Activities →
1. In the article on 2012 Medicare payments, how much was LabCorp reimbursed?
2. Extend the article on 2012 Medicare payments, picking up after its last paragraph.

(Passage shown Opens)

TAMPA — Two Tampa clinical labs received the highest Medicare payments in the state for 2012, according to long-awaited data on the government insurance program for older people, and three doctors from the same Spring Hill practice received the highest individual reimbursements in the Tampa Bay area.
The data is consistent with top users nationwide in that laboratories for Quest Diagnostics Clinical Laboratories Inc. and the Laboratory Corporation of America handle a high volume of tests for long lists of doctors and institutes in their regions. And oncology, the specialty of the Spring Hill doctors, is traditionally the most highly reimbursed field because of the high cost of cancer-fighting drugs, which they must buy up-front.
Quest Diagnostics was reimbursed $87.6 million in 2012, according to Centers for Medicare and Medicaid Services figures assembled into a database by The Wall Street Journal. That was the seventh-highest reimbursement level in the nation. LabCorp received $56 million.
A spokeswoman for Quest, the industry leader with $7.1 billion in worldwide revenues, said the company is very active in Florida. “That lab would be performing testing services for the state and potentially for patients outside the state as well,” said Wendy Bost.
The three local physicians are affiliated with Florida Cancer Specialists & Research Institute, a Fort Myers-based practice with 80 locations, including Spring Hill.

(Passage shown Closes)
(Given entries Opens)

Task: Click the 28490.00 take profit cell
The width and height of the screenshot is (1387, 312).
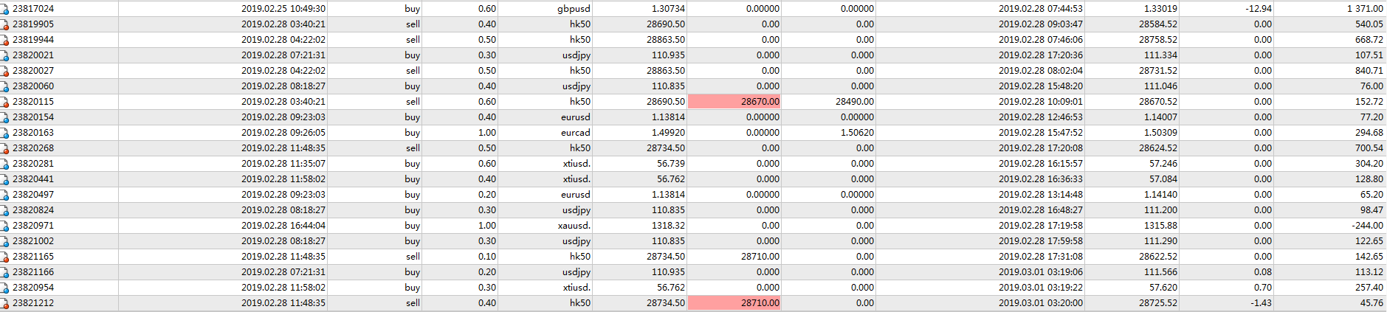Action: [855, 102]
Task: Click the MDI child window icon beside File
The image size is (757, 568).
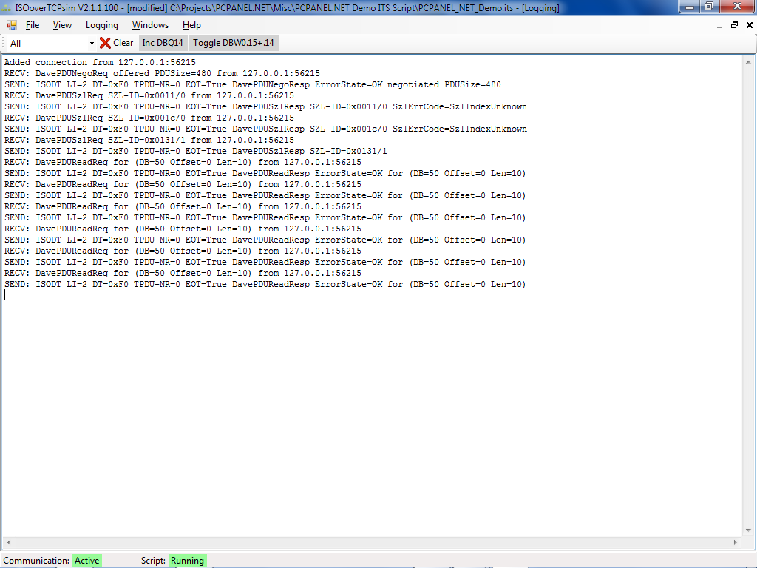Action: (12, 25)
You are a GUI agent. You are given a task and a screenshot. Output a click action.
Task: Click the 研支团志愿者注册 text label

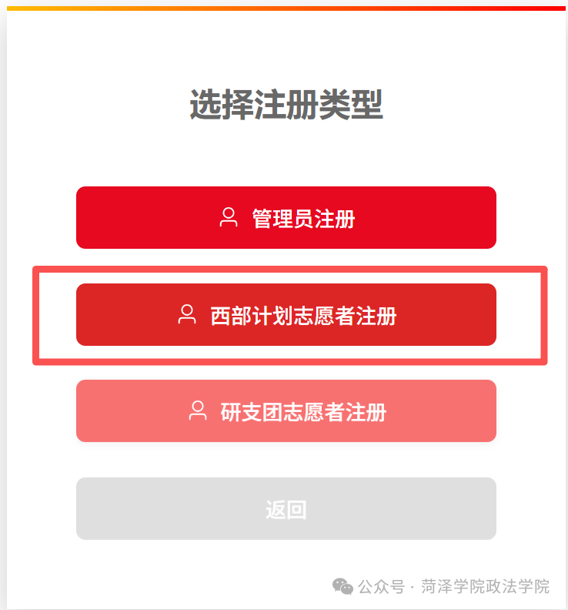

(Given entries Closes)

Answers to the tasks →
1. $56 million

2.
Vikas Malhotra received $8.4 million from Medicare; Mary M. Li received $6.1 million; and Huayang Tang received $5.8 million.
Experts cautioned against jumping to conclusions about high payouts, which do not imply fraud or improper billing.
“Most of our expenses, the number one, number two, number three, and number four expenses, are drugs,” said Bill Harwin, founder of Florida Cancer Specialists. “Drugs are extremely expensive. The cost of drugs is set by the pharmaceutical companies and is under no control of the oncologist.”
Harwin said institutes such as his serve as a “pass-through” for cancer drugs. New cancer treatments generally cost more than $100,000 a year.
Malhotra, who has been practicing in the area for 13 years, said other factors contributed to the high reimbursement rate.
The Spring Hill area has always been a high-need area for oncology practitioners, he said, keeping the specialists extremely busy. And before the 2012 billing period, at least three high-profile doctors retired or moved, with their case loads added to those of existing doctors. Others, such as nurse practitioners, also bill on the doctors’ accounts.
Malhotra estimated that drug costs represent “the high 90 percent range” in a typical Medicare reimbursement.
“There is no impropriety,” he said. “Like every physician, we are audited by Medicare, and we have never had to pay a dime back to Medicare. Transparency is a good thing, but people need to know how to interpret the data.”
The release of the Medicare billing data was a victory for employers, insurers, consumer groups and news organizations such as The Wall Street Journal, which has been fighting to overturn a 1979 injunction prohibiting the release of the information. The newspaper began publishing articles highlighting fraud and abuse in the Medicare system in 2010, and in 2011, its parent company intervened in a lawsuit that eventually overturned the injunction.
The Obama administration this week released an accounting of $77 billion in Medicare payouts to more than 880,000 health care providers for 2012.
The American Medical Association and doctors’ groups objected to the release of the claims data.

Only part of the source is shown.